▶ [Task requirements]:
1. Quote the text on Blanche word for word, from "Painting from the" to "uncle Léon Monet.", inclusive.
2. Using the text on Blanche, answer the following:
(a) At what age did Blanche become Monet's assistant?
(b) In what year did Butler marry Suzanne?
(c) What was Jean Monet's job, and for whom did he work?

▶ [Text section]:
● ● ●

Painting from the age of eleven, Blanche spent long hours en plein air with Claude Monet and visited the studio of Édouard Manet. Aged seventeen she became Monet's assistant and only student at Giverny in Normandy, often carrying his easel and canvases on a wheelbarrow, continuing to paint beside. During this period, painting trips were undertaken with the American expatriates Theodore Earl Butler and John Leslie Breck. Yet Monet halted a burgeoning romance that developed between Blanche and Breck whilst at the same time allowed Butler to marry Blanche’s sister Suzanne in 1892. In 1897 however Blanche married Monet’s eldest son (her step-brother) Jean Monet, who worked as a chemist for his uncle Léon Monet.

● ● ●

▶ [Extracted data]:
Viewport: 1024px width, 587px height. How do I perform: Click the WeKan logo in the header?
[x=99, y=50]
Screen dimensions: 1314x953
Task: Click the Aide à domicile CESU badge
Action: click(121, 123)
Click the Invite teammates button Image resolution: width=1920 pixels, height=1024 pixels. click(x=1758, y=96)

● ● ●

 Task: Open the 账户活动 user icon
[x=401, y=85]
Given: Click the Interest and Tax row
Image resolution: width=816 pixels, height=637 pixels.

● ● ●

▶ [Responses in order]:
1.
Painting from the age of eleven, Blanche spent long hours en plein air with Claude Monet and visited the studio of Édouard Manet. Aged seventeen she became Monet's assistant and only student at Giverny in Normandy, often carrying his easel and canvases on a wheelbarrow, continuing to paint beside. During this period, painting trips were undertaken with the American expatriates Theodore Earl Butler and John Leslie Breck. Yet Monet halted a burgeoning romance that developed between Blanche and Breck whilst at the same time allowed Butler to marry Blanche’s sister Suzanne in 1892. In 1897 however Blanche married Monet’s eldest son (her step-brother) Jean Monet, who worked as a chemist for his uncle Léon Monet.

2.
(a) Seventeen
(b) 1892
(c) He was a chemist for his uncle Léon Monet.